(What this task involves)
Once the line containing "This screenshot has height=317, width=341." is found in the records below, return it and each following line exactly, up to and including the line containing "Click the Vercelli city label", and nothing else.

(Source records)
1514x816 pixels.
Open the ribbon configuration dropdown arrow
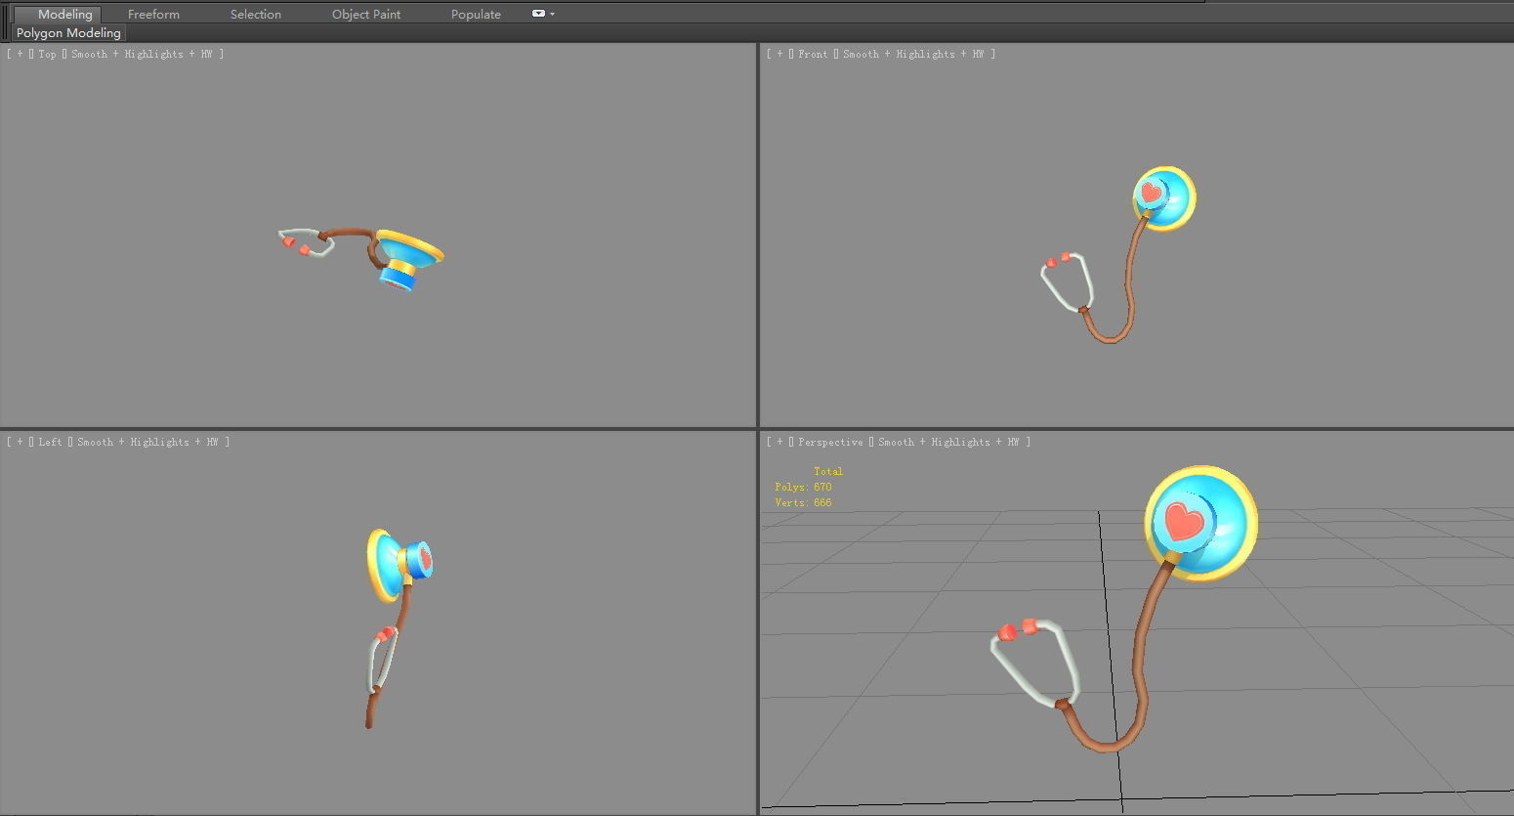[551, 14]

==

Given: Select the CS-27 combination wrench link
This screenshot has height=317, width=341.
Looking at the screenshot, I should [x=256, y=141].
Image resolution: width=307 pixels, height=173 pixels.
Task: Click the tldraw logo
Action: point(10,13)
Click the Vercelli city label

...

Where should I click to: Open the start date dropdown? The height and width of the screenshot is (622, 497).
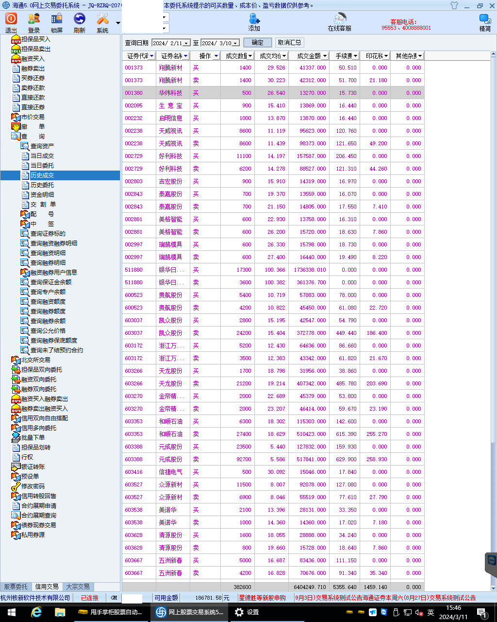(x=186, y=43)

(Result of this task)
This screenshot has height=317, width=341.
Looking at the screenshot, I should [x=256, y=141].
Image resolution: width=307 pixels, height=173 pixels.
Task: Click the tldraw logo
Action: point(10,13)
Click the Vercelli city label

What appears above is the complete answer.